Deal closed, runoff still open

The Ministry of Economy disbursed $462 million to Lockheed Martin as the first payment on Peru's F-16 purchase — confirmed by the US Embassy Lima — despite President Balcázar's public announcement of a postponement. The contractual machinery overrode the politics. Secretary Rubio's visit is confirmed. Career diplomat Carlos Pareja Ríos, former Peruvian ambassador to Washington, was sworn in as Foreign Minister this week.

The June 7 runoff will determine whether these signals are the beginning of a durable bilateral relationship or its high-water mark. Keiko Fujimori is confirmed in the second round. Second place is still being counted — López Aliaga, a Trump-aligned populist right-winger, and Roberto Sánchez, former Commerce Minister under the Castillo government, are running close. If Fujimori faces López Aliaga, Washington wins either way. If Sánchez takes the second slot, Beijing becomes the question from day one of the new government.

The Position
The F-16 payment and Rubio visit reflect what this government locked in before the clock ran out. The runoff determines whether the next government builds on it or redirects. Two of the three realistic outcomes keep Peru in Washington's orbit. Watch ONPE — the second-round lineup, not just the June 7 result, is the signal companies should be tracking now.

◆ WORK TO DO ◆
Please rewrite the Peru runoff passage starting with "The June 7 runoff" and going on through "the new government.", using "final vote" wherever "runoff" appears.

◆ LISTED ENTRIES ◆
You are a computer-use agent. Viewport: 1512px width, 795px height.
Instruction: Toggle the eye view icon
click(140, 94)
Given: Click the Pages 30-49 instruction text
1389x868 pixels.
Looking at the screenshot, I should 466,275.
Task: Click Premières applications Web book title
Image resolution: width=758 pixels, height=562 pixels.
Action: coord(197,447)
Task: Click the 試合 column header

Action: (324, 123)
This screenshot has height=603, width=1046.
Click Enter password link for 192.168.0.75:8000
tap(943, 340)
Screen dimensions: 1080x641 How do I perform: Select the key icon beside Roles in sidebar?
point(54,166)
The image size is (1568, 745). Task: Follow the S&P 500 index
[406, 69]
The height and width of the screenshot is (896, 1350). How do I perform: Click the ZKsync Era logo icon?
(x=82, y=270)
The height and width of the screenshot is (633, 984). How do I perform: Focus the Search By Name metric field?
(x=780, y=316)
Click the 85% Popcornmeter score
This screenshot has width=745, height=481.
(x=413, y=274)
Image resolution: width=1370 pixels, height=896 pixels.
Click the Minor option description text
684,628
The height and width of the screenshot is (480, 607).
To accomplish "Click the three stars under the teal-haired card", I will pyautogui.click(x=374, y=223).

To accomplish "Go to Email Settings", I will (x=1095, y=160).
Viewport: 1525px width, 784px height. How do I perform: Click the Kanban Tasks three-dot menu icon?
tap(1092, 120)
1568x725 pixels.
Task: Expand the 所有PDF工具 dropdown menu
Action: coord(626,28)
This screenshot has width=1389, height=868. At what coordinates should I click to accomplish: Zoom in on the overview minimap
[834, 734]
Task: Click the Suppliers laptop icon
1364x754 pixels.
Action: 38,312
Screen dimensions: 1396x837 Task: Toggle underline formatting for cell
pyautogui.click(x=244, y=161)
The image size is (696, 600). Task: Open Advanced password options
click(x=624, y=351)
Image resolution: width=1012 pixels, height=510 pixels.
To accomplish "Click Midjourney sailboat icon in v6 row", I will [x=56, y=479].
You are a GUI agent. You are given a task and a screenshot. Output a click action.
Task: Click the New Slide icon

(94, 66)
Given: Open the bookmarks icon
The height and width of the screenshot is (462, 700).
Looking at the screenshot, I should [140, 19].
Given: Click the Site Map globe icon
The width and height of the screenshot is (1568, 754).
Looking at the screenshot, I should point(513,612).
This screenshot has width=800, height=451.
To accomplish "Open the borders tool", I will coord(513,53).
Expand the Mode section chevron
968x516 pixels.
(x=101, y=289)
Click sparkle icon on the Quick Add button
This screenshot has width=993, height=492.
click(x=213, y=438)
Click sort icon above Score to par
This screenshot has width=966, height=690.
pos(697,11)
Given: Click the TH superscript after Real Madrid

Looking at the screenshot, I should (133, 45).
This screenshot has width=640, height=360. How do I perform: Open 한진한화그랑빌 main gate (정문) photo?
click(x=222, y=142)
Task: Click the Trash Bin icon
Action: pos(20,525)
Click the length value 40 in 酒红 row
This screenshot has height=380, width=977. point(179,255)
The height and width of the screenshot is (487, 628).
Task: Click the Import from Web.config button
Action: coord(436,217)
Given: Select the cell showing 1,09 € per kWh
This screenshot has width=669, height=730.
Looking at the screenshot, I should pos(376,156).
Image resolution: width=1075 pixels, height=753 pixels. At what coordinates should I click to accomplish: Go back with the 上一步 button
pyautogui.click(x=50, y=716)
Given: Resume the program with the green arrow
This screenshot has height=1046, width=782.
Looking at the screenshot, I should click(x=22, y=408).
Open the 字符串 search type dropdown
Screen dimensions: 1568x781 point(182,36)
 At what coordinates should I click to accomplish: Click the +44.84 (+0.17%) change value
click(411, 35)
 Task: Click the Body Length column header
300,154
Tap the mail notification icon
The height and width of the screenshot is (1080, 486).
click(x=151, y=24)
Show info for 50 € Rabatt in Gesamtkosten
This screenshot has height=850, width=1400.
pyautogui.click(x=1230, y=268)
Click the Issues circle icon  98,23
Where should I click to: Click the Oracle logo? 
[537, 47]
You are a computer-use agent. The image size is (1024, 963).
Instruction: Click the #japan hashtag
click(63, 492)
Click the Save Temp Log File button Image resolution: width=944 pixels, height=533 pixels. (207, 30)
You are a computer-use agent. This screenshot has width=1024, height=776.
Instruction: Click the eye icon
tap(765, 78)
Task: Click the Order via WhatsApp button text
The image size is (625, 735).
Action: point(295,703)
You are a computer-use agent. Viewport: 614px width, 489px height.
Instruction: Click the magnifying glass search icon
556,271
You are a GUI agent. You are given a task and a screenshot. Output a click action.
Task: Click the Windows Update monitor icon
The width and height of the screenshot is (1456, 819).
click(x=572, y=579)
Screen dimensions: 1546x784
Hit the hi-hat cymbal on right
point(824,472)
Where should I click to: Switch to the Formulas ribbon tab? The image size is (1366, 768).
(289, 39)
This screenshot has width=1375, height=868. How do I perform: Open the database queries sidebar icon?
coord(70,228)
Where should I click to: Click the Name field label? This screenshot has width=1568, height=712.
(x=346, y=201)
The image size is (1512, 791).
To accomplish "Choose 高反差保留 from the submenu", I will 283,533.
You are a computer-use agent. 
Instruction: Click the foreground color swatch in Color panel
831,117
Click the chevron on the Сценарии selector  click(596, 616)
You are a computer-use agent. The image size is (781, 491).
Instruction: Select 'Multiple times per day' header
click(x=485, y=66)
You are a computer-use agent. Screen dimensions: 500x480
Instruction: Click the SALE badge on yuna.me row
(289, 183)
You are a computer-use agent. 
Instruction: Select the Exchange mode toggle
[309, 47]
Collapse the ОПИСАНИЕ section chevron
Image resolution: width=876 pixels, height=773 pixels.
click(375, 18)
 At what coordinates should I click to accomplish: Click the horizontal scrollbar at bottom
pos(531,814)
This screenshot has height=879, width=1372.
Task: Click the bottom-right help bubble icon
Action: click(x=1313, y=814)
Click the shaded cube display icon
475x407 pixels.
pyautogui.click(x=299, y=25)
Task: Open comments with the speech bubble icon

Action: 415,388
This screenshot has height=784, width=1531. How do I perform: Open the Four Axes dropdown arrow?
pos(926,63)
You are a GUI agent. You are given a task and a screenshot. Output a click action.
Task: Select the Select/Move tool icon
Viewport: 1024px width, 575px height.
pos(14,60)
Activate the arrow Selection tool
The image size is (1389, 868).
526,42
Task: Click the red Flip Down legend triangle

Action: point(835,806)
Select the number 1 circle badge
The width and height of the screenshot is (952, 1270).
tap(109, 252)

◆ EXPECTED ANSWER ◆
The June 7 final vote will determine whether these signals are the beginning of a durable bilateral relationship or its high-water mark. Keiko Fujimori is confirmed in the second round. Second place is still being counted — López Aliaga, a Trump-aligned populist right-winger, and Roberto Sánchez, former Commerce Minister under the Castillo government, are running close. If Fujimori faces López Aliaga, Washington wins either way. If Sánchez takes the second slot, Beijing becomes the question from day one of the new government.